Geen lichting is hetzelfde, hoe zou je dit jaar omschrijven?
“Wat opvalt is dat deze studenten echt goed willen worden in hun vak. Ze hebben een op professionaliteit gespitste mentaliteit. Vroeger zag je nog wel eens dat studenten het maken van film zagen als een vorm van therapie. Dat is gelukkig niet meer zo. Er is nu een groot bewustzijn om een goede vakman te worden. Een eigen signatuur te ontwikkelen. Het einde van de Filmacademie is het begin van hun professionele carrière. En de eindexamenfilm is hun visitekaartje, een proeve van bekwaamheid.”
En dan ben je afgestuurd, aankloppen bij Hollywood?
“Hoewel de Nederlandse filmindustrie klein is, is er in veel richtingen, zoals bijvoorbeeld sound design en visual effects, veel werk.
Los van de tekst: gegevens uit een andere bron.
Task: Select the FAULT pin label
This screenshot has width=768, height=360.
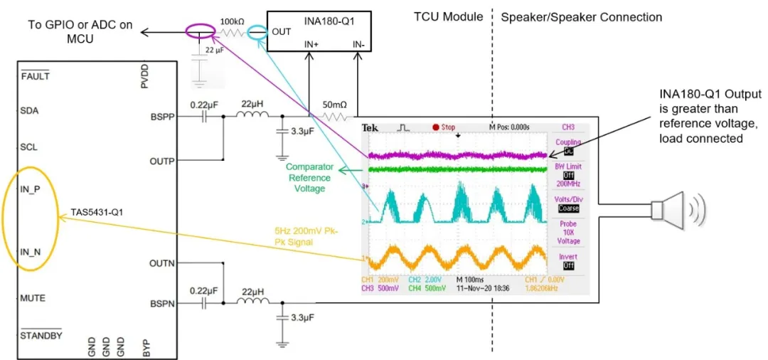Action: coord(35,76)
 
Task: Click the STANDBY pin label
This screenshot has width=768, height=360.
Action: coord(41,334)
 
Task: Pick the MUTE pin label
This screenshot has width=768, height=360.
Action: coord(33,297)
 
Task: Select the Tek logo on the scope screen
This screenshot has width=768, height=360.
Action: coord(370,128)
Voor regisseurs en scenaristen, duurt het vaak wat langer voor ze écht aan de slag kunnen, hun eigen film kunnen maken. Dat betekent in het begin vaak buffelen, je netwerk aanspreken. Het heeft niet zozeer te maken met onze kleine filmindustrie. Het is eerder moeilijk om draagvlak te vinden voor jouw ideeën.”
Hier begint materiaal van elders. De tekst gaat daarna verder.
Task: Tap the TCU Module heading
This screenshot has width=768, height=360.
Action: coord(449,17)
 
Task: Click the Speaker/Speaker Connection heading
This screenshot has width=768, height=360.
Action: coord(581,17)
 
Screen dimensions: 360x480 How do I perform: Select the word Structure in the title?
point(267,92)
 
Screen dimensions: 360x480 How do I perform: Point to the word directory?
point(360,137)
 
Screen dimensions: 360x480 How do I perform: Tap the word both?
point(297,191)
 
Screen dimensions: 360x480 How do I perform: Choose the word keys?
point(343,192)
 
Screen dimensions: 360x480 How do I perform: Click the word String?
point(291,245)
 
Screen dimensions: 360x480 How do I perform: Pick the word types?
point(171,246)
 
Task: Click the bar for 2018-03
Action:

Waarom moet het publiek gaan kijken naar werk van afstudeerders?
“Het werk van deze jonge filmmakers is nog ongepolijst, fris, vol passie en ambitie. Je kijkt niet naar werk van ervaren geroutineerde filmmakers, maar naar studenten die de grenzen opzoeken. Tegelijk zijn zij zich ervan bewust dat er een groot publiek en veel mensen uit het eigen beroepsvak op afkomt. Hierdoor kunnen ze voorzichtiger worden. Al vanaf het eerste moment dat ze op de academie komen stimuleren wij vooral om grenzen op te zoeken. Zo geven we ze de aanzet tot het ontwikkelen van een eigen signatuur die ze daarna zelf, in de praktijk doorontwikkelen.”
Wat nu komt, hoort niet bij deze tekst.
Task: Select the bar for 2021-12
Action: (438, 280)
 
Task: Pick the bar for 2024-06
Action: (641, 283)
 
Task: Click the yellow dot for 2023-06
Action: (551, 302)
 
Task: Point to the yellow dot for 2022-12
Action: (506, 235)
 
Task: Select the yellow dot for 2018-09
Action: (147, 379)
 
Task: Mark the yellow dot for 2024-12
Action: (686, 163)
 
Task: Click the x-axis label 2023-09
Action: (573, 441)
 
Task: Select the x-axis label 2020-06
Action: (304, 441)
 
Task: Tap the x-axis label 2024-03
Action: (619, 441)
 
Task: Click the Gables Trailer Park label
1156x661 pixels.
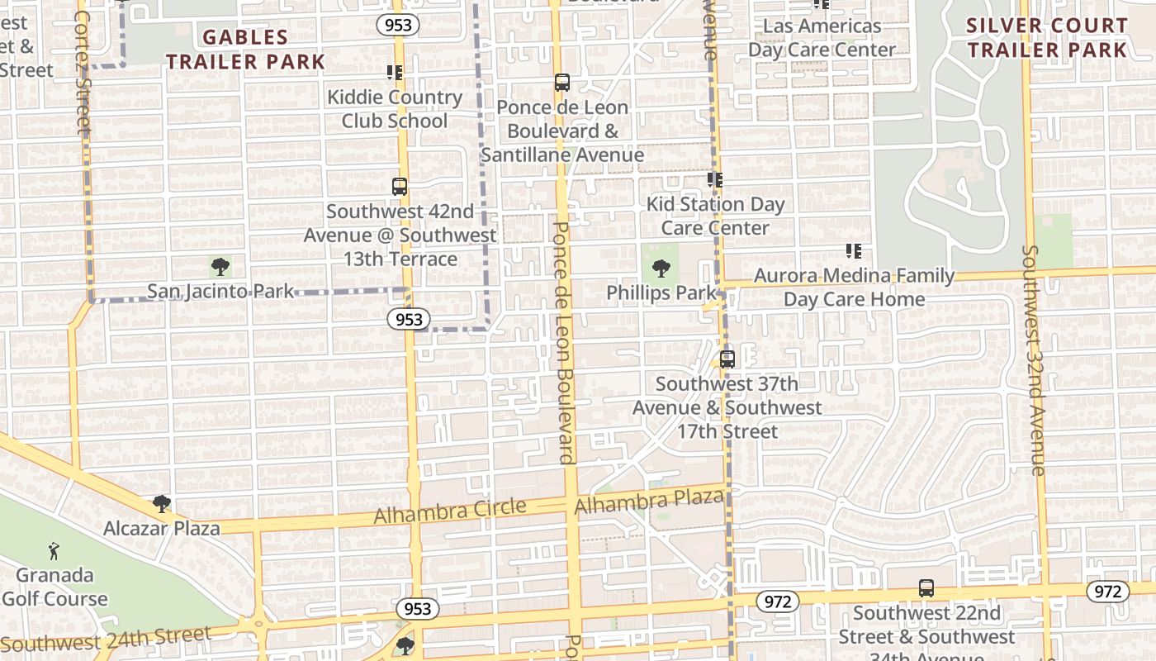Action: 245,49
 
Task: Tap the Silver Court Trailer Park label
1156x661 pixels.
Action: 1047,37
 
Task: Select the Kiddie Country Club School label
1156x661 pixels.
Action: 395,109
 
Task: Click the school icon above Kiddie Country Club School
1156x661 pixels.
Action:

Wij leveren als Filmacademie een echte kwaliteitswijn. Maar de afdronk verschilt van jaar tot jaar.”
Dat betekent dat het ook kan mislukken…
“Zeker, daarom tonen we ook niet het werk van de tweede en derdejaars. Want daar gaat het nog vooral om de oefening. Weliswaar op een steeds hoger niveau, maar toch. Je moet ze de veiligheid geven dat grenzen opzoeken goed is. Dat is een constante worsteling.”
Hoe is het niveau tijdens het Keep an Eye Filmacademie Festival?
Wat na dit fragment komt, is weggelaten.